**TRY IT**
Using the entries below, output each line exactly from the first through the one that contains "This screenshot has height=1194, width=1449.".

**RECORDED INFORMATION**
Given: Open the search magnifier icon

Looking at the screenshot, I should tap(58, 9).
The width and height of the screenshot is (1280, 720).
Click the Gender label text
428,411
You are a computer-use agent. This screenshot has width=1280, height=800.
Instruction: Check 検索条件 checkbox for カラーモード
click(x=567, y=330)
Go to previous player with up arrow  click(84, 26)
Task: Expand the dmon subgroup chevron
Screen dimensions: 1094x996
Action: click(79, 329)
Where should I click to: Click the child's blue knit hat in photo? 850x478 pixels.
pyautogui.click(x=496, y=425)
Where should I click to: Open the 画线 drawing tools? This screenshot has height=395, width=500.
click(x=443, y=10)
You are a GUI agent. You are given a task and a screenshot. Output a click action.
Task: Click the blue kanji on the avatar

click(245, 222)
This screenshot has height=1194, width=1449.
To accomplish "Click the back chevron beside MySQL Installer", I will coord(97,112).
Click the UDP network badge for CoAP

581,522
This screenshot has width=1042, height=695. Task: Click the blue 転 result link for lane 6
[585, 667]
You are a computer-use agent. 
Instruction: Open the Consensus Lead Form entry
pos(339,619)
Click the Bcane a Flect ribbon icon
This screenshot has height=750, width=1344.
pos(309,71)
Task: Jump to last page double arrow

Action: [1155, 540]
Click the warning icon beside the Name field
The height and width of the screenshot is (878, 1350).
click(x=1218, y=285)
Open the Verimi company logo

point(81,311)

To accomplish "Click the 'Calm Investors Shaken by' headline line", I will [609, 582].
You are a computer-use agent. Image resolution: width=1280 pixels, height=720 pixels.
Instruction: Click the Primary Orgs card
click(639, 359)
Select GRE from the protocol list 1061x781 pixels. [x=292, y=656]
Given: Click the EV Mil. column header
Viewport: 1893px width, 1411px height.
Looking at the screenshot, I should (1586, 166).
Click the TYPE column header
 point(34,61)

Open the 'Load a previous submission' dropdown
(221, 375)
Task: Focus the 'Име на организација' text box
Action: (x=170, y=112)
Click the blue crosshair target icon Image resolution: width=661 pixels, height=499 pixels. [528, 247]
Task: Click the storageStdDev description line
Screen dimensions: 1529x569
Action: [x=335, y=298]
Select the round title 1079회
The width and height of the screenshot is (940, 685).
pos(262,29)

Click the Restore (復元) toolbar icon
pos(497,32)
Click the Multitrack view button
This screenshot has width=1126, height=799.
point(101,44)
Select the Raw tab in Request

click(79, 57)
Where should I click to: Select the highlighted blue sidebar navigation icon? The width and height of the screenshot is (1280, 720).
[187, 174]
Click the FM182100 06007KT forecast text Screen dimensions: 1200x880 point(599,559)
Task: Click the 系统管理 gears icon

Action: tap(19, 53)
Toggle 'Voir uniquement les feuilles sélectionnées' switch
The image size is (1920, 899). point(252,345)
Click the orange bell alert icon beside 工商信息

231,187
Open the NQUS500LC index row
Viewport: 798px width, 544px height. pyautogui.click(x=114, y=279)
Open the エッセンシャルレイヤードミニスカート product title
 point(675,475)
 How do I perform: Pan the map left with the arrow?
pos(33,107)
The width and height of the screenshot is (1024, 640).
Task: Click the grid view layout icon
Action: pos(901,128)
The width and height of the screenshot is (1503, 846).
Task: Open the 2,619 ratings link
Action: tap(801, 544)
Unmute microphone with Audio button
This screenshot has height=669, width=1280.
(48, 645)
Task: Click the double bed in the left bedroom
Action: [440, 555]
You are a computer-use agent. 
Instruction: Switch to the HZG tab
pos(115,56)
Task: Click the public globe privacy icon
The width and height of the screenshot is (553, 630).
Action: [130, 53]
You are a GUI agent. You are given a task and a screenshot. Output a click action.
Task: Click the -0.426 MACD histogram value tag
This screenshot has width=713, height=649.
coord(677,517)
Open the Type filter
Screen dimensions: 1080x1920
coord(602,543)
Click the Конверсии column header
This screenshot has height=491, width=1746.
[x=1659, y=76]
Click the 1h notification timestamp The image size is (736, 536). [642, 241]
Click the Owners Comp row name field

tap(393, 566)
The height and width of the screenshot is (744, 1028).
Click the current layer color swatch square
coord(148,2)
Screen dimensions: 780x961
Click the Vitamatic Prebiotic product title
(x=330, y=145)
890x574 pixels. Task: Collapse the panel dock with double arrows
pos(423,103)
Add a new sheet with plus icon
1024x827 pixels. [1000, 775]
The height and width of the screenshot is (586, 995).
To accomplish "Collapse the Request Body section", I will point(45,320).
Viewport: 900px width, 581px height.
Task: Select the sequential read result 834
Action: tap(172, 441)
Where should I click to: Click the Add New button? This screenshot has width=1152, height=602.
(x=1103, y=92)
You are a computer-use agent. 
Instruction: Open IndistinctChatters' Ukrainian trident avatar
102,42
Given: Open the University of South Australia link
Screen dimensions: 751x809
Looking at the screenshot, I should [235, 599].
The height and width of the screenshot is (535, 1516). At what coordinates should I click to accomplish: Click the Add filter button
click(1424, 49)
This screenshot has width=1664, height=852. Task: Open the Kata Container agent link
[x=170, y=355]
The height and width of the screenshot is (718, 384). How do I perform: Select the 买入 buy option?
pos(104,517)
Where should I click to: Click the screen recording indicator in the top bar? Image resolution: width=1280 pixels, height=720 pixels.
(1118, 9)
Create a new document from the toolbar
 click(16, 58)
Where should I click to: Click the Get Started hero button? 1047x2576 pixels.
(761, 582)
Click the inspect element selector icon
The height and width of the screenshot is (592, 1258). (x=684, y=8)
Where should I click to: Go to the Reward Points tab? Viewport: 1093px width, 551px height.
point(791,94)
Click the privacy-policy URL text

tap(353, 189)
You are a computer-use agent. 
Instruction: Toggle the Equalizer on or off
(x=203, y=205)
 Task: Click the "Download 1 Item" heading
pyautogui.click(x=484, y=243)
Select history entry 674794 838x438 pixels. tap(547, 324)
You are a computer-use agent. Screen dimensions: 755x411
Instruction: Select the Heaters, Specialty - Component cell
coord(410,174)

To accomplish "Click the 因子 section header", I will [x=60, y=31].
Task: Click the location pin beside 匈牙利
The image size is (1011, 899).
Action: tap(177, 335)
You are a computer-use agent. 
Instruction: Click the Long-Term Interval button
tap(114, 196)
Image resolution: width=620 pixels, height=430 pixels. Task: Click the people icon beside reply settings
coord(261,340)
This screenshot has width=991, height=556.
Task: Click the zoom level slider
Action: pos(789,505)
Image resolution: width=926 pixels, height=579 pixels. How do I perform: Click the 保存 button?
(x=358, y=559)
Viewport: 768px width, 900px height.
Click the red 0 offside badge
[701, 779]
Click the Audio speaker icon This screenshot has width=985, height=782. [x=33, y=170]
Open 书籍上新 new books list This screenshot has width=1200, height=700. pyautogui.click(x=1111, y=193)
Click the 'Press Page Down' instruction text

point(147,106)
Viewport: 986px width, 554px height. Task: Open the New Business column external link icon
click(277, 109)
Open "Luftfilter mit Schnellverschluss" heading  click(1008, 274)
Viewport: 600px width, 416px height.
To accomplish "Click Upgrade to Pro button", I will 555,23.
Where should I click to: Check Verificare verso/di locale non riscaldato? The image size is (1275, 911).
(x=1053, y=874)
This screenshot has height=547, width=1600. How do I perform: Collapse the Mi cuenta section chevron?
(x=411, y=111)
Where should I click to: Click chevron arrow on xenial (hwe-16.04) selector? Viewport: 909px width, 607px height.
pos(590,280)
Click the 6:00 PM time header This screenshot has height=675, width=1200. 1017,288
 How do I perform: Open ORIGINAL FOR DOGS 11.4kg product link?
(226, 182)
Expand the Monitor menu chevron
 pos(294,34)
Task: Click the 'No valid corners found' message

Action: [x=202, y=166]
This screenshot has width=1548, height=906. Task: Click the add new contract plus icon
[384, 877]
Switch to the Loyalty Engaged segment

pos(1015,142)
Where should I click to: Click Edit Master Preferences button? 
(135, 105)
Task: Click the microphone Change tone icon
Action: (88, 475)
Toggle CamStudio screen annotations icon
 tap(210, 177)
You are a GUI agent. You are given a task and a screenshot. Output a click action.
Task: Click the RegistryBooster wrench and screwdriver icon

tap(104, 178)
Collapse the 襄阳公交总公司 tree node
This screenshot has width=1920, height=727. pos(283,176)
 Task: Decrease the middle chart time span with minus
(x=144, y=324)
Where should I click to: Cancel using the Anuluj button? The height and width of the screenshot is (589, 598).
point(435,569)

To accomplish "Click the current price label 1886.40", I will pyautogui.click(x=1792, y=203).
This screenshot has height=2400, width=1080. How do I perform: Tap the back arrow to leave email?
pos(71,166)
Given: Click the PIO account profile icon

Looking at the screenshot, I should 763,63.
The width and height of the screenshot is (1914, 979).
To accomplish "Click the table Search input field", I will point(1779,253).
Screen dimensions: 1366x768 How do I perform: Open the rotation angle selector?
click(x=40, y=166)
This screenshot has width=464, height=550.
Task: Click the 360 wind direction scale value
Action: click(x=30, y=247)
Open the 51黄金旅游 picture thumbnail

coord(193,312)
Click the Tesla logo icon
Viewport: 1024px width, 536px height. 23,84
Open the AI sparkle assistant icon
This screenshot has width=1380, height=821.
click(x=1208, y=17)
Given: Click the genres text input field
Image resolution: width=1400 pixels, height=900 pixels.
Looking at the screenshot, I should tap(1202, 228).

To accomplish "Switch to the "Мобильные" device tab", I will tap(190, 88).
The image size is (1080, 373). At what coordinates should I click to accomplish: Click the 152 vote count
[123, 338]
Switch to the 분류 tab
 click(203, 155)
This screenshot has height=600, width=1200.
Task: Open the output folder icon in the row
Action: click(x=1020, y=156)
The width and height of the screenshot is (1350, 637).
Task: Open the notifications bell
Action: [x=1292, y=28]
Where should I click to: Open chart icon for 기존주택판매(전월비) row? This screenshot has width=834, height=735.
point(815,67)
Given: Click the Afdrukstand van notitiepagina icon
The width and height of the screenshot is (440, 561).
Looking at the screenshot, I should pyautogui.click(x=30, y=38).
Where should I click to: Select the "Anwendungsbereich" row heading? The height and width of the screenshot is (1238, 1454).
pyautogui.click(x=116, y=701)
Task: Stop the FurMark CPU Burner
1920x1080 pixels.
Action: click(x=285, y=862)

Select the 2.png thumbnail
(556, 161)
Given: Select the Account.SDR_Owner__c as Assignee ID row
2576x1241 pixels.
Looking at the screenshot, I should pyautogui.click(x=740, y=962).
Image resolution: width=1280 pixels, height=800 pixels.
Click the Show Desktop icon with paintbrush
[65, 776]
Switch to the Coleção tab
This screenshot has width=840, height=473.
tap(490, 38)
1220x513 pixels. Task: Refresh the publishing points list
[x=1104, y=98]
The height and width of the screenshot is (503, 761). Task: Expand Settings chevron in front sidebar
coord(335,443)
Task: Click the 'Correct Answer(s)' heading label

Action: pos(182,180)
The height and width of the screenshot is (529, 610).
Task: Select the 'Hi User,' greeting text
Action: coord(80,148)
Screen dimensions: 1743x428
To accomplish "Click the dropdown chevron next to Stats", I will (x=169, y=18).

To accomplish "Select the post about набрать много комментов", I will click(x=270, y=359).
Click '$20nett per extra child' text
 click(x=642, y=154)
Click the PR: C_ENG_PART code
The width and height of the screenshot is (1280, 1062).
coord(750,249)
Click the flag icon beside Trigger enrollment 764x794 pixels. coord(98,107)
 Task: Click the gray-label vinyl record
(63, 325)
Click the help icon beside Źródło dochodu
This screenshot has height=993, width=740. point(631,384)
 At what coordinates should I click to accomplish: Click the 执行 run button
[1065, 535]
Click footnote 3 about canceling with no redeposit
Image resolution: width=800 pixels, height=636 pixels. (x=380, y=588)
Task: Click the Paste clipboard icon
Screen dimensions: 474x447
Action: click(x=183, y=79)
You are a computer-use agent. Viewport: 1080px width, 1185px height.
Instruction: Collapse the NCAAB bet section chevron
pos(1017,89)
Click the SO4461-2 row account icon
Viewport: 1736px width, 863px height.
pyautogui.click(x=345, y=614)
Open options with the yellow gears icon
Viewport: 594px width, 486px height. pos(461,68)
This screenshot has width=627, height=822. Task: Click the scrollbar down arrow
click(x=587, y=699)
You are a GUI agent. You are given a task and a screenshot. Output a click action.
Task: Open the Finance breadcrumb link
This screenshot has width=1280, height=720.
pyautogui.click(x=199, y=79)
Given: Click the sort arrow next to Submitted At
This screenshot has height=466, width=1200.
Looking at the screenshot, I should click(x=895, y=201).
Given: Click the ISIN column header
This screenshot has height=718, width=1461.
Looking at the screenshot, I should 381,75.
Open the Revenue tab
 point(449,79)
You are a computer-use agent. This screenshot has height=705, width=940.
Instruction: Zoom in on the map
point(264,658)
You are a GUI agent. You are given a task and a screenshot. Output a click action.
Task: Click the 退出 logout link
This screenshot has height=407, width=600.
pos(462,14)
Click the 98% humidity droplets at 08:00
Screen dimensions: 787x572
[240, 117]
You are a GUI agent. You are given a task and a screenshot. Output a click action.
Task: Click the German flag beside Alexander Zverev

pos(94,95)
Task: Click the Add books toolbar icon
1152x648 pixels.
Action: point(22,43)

**TASK OUTPUT**
Given: Open the search magnifier icon

Looking at the screenshot, I should tap(58, 9).
The width and height of the screenshot is (1280, 720).
Click the Gender label text
428,411
You are a computer-use agent. This screenshot has width=1280, height=800.
Instruction: Check 検索条件 checkbox for カラーモード
click(x=567, y=330)
Go to previous player with up arrow  click(84, 26)
Task: Expand the dmon subgroup chevron
Screen dimensions: 1094x996
Action: click(79, 329)
Where should I click to: Click the child's blue knit hat in photo? 850x478 pixels.
pyautogui.click(x=496, y=425)
Where should I click to: Open the 画线 drawing tools? This screenshot has height=395, width=500.
click(x=443, y=10)
You are a GUI agent. You are given a task and a screenshot. Output a click action.
Task: Click the blue kanji on the avatar

click(245, 222)
This screenshot has height=1194, width=1449.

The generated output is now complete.